Un raz-de-marée. C'est l'image qui se dégage du vote des Français dimanche, qui semblent vouloir donner une majorité claire à Emmanuel Macron. D'après les chiffres du ministère de l'Intérieur, La République en Marche ! obtient 28,2% des suffrages au 1er tour, loin devant Les Républicains (15,7%) et le Front national (13,2%). Le Parti socialiste est relégué en cinquième position (7,4%) derrière La France Insoumise de Jean-Luc Mélenchon (11%). L'abstention record (51%) lors de ce premier tour a joué en défaveur des partis traditionnels, notamment le FN. 

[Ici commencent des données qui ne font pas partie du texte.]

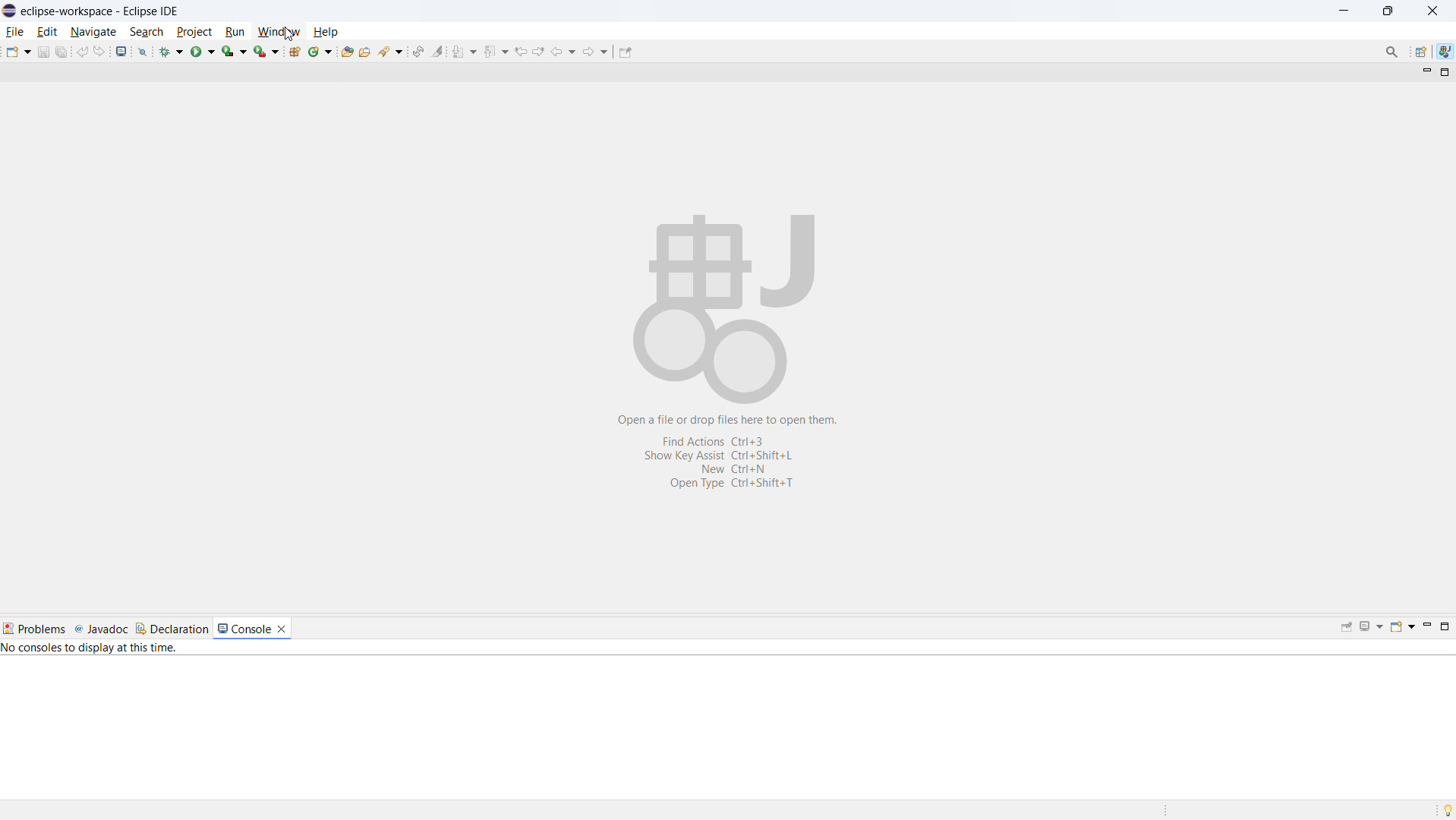 The width and height of the screenshot is (1456, 820). What do you see at coordinates (465, 51) in the screenshot?
I see `next annotation` at bounding box center [465, 51].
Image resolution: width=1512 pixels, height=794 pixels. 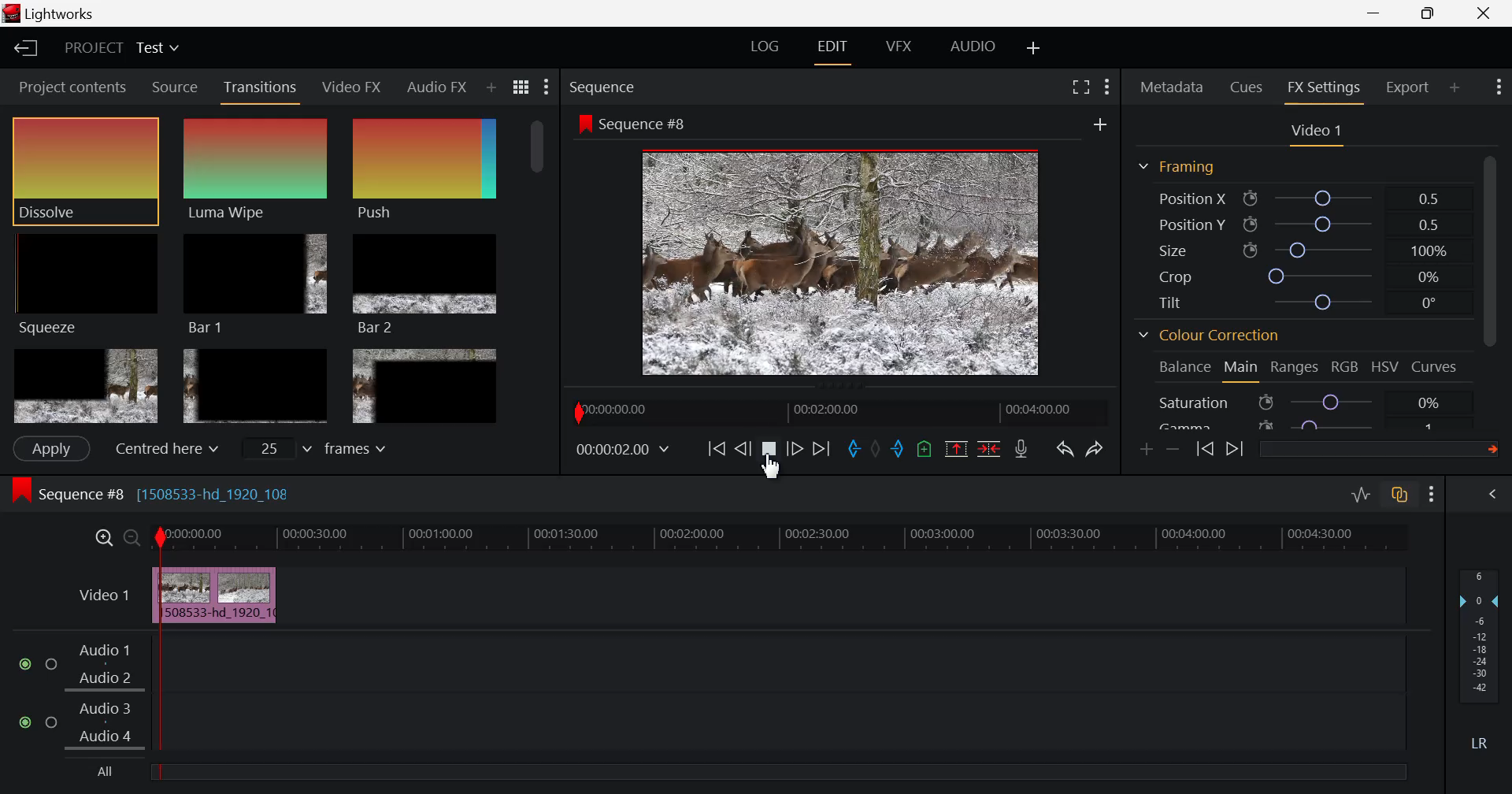 What do you see at coordinates (1304, 225) in the screenshot?
I see `Position Y` at bounding box center [1304, 225].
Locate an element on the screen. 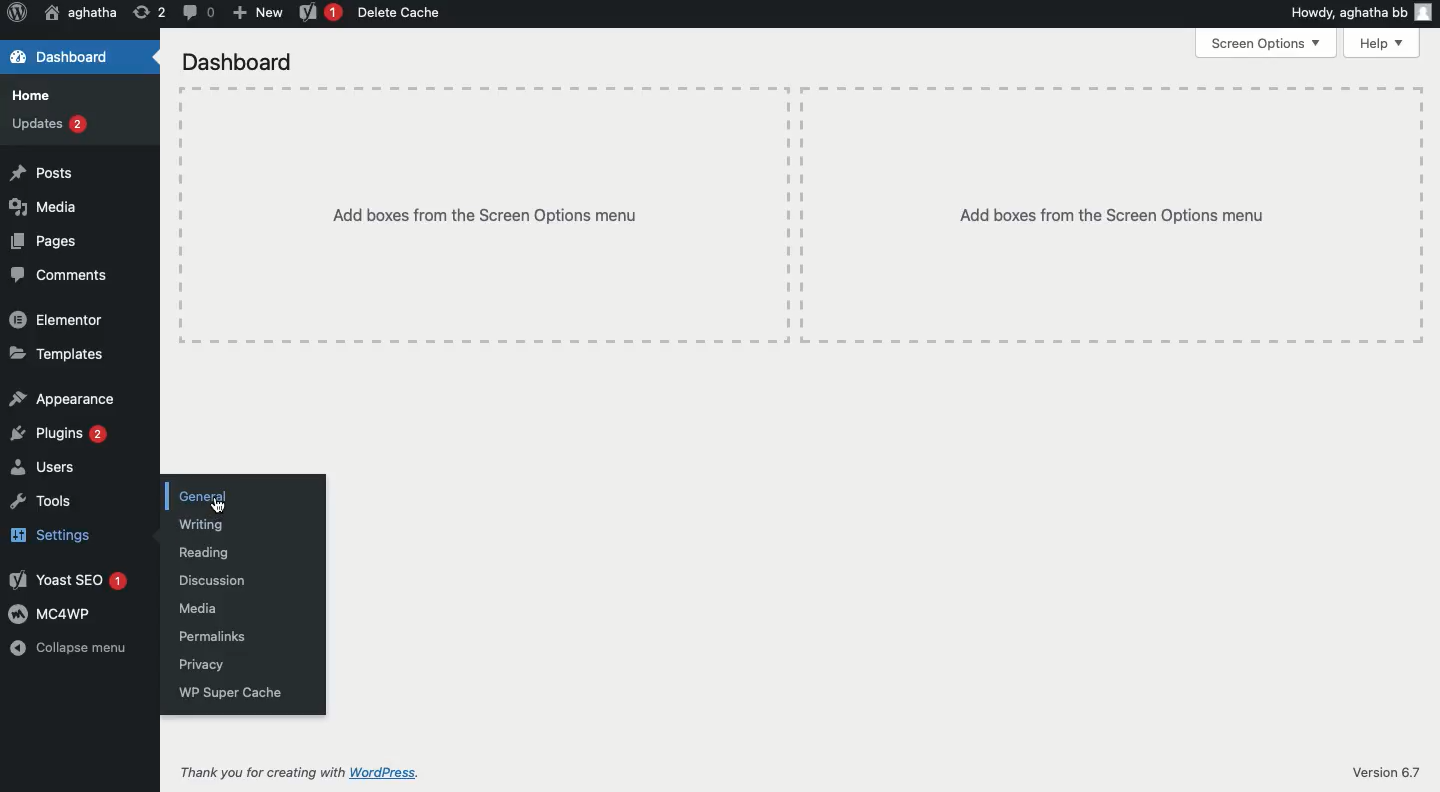  Discussion is located at coordinates (207, 580).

En vertu du système majoritaire, le parti présidentiel devrait rafler entre 400 et 450 députés sur 577 dimanche prochain, selon les projections réalisées par trois instituts de sondage. D'après les analystes de Barclays, cette large majorité devrait permettre une mise en œuvre rapide des réformes promises par Emmanuel Macron, en particulier celle du code du travail. La loi d'habilitation autorisant le président à légiférer par ordonnances devrait être votée en juillet pour une application de ces ordonnances dès la rentrée. Cela "soutient notre prévision de croissance de 1,5% en France cette année et 1,8% en 2018, à laquelle est désormais associée un risque haussier", écrit Barclays. La Banque de France a d'ailleurs confirmé lundi sa prévision d'une croissance de 0,5% au deuxième trimestre contre 0,3% au premier, en soulignant l'amélioration des carnets de commande dans l'industrie et le dynamisme des services.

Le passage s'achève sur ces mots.